A contract running out, a coach who changed his mind

Broos' deal expires at the end of July, capping five years in charge. He originally said the World Cup would be his last job in coaching. Then Bafana Bafana made the last 32, and suddenly retirement didn't look so appealing. You can't blame him — this was the peak of his tenure, and coaches rarely walk away from peaks voluntarily.

There's clearly appetite on both sides to keep him involved in some capacity, even if neither party is spelling out the terms. The question is whether "involvement" means a fresh contract or something more peripheral, like an advisory role while a new head coach is appointed.

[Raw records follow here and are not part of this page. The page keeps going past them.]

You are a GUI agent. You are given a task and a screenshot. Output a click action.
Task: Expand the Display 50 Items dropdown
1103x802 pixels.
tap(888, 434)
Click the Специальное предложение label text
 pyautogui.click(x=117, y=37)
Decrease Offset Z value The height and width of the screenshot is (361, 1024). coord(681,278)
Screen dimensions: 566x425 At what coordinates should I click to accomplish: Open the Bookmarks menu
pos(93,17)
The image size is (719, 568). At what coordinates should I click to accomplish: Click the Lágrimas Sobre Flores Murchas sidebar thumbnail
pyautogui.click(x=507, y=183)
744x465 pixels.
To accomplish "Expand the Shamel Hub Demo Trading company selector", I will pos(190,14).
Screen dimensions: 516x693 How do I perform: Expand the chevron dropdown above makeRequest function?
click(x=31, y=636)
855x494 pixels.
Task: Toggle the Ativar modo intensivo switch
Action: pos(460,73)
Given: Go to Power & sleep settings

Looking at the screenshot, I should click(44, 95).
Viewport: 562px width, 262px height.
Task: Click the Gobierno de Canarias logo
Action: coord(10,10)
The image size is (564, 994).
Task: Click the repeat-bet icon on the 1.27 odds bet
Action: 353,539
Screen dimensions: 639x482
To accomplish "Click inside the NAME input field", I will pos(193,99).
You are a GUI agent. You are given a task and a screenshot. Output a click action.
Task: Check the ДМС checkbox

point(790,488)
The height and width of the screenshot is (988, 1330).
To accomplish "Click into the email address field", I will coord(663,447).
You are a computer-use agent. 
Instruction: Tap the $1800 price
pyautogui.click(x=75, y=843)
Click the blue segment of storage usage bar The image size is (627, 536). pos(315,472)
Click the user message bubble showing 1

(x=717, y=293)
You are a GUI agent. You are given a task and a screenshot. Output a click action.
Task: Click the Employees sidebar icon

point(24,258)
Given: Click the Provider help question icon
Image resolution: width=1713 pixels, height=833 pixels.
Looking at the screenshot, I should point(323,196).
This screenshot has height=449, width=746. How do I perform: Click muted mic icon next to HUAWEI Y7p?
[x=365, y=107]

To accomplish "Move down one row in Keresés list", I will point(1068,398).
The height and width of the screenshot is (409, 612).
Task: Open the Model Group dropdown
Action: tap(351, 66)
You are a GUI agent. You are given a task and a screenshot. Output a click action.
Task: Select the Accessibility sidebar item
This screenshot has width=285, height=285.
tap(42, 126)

SAFA haven't made that distinction, and that ambiguity matters.

South Africa open their 2027 Africa Cup of Nations qualifying campaign in September, facing Kenya, Guinea and Eritrea in their group. AFCON 2027 will be co-hosted by Kenya, Uganda and Tanzania. That's a tight window to resolve the coaching situation — whoever is in charge needs time to build on what Broos started, not spend the first two qualifiers still finding their feet.

What comes next for Bafana Bafana

Jordaan also flagged hopes that the World Cup exposure would help several players earn moves abroad, with an eye toward building a squad capable of competing again at the 2030 World Cup. That's a reasonable ambition, but it depends heavily on continuity. A coaching transition — especially a messy or delayed one — tends to slow exactly that kind of development.

If Bafana's odds of progressing through AFCON qualifying are going to mean anything to markets, they need to know who's setting up the team. Right now, nobody does.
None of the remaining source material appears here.